# Data Cleaning

In [None]:
import json
import re
import nltk
from nltk.corpus import stopwords
from nltk.tokenize import word_tokenize
from nltk.stem import WordNetLemmatizer
from spellchecker import SpellChecker

nltk.download('stopwords')
nltk.download('punkt')
nltk.download('wordnet')

lemmatizer = WordNetLemmatizer()
spell = SpellChecker()

def clean_text(text):
    if not text:
        return ''
    text = re.sub(r'http\S+', '', text)
    text = re.sub(r'\W+', ' ', text)
    return text

def preprocess_text(text):
    if not text:
        return ''
    text = text.lower()
    text = re.sub(r'\d+', '', text)
    text = re.sub(r'[^\w\s]', '', text)
    return text

def tokenize_text(text):
    if not text:
        return []
    return text.split()

def remove_stopwords(words_list):
    if not words_list:
        return []
    stop_words = set(stopwords.words('english'))
    return [word for word in words_list if word.lower() not in stop_words]

def remove_short_words(words_list):
    if not words_list:
        return []
    return [word for word in words_list if len(word) > 1]
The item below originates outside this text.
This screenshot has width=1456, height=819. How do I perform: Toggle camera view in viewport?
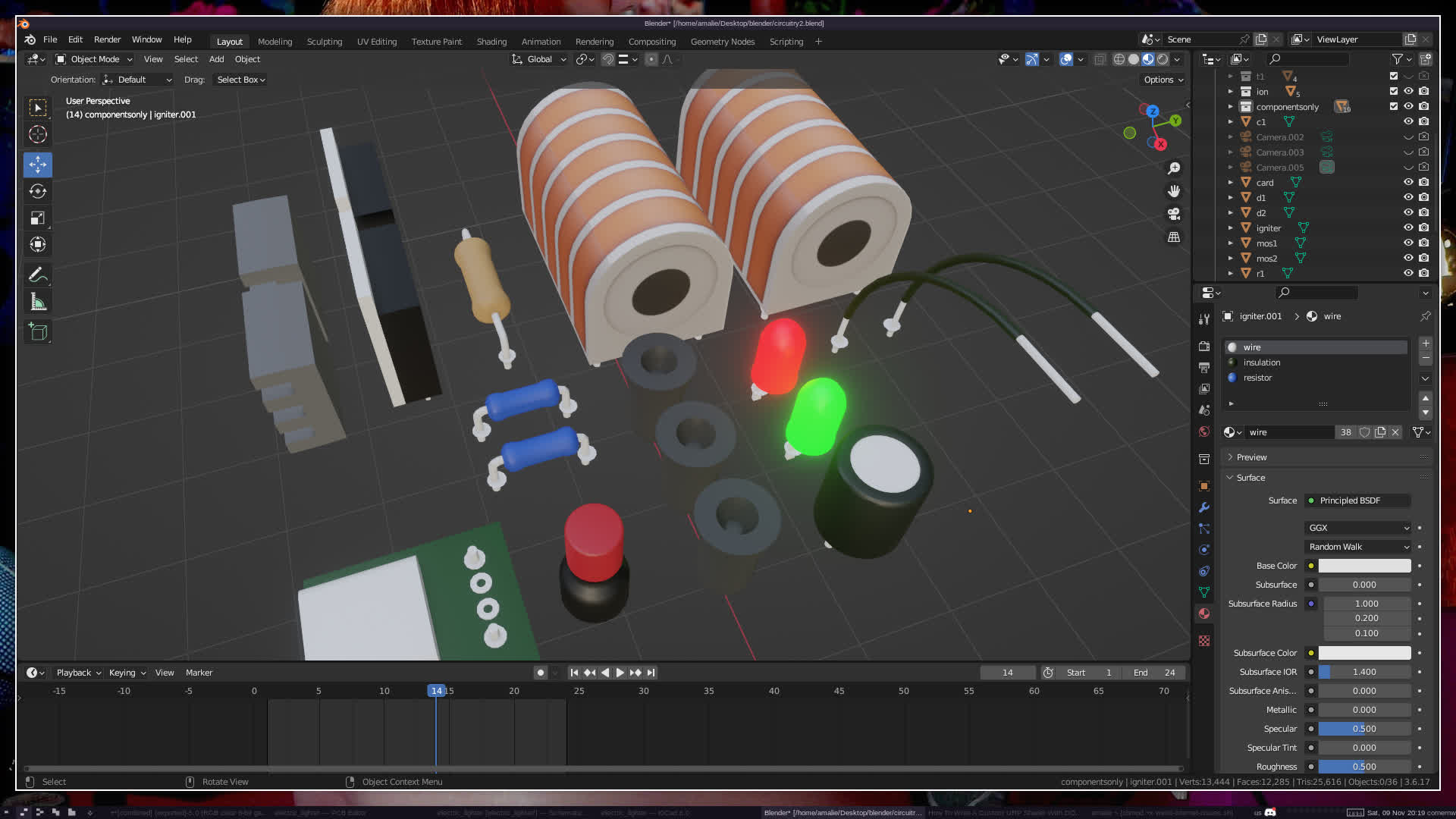(1174, 214)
def lemmatize_words(words_list):
    if not words_list:
        return []
    lemmatized_words = [lemmatizer.lemmatize(word) for word in words_list if word]
    return lemmatized_words

def process_samples(input_file, output_file):
    with open(input_file, 'r') as file:
        samples = json.load(file)

    processed_samples = []
    unique_samples = set()

    for sample in samples:
        body_text = sample.get('body', '')
        body_text = clean_text(body_text)
        body_text = preprocess_text(body_text)
        words_list = tokenize_text(body_text)
        words_list = remove_stopwords(words_list)
        words_list = lemmatize_words(words_list)
        words_list = remove_short_words(words_list)
        words_list = [word for word in words_list if word is not None]
        processed_text = ' '.join(words_list)

        if not processed_text.strip():
            continue

        if processed_text in unique_samples:
            continue

        unique_samples.add(processed_text)
        sample['body'] = processed_text
        processed_samples.append(sample)

    with open(output_file, 'w') as file:
        json.dump(processed_samples, file, indent=4)

    print(f"Sample size after preprocessing: {len(processed_samples)}")

input_file_path = '/content/drive/My Drive/deepfake/Deepfake_orignal.json'
output_file_path = '/content/drive/My Drive/deepfake/Processed_deepfake.json'

process_samples(input_file_path, output_file_path)

[nltk_data] Downloading package stopwords to /root/nltk_data...
[nltk_data]   Unzipping corpora/stopwords.zip.
[nltk_data] Downloading package punkt to /root/nltk_data...
[nltk_data]   Unzipping tokenizers/punkt.zip.
[nltk_data] Downloading package wordnet to /root/nltk_data...


Sample size after preprocessing: 17720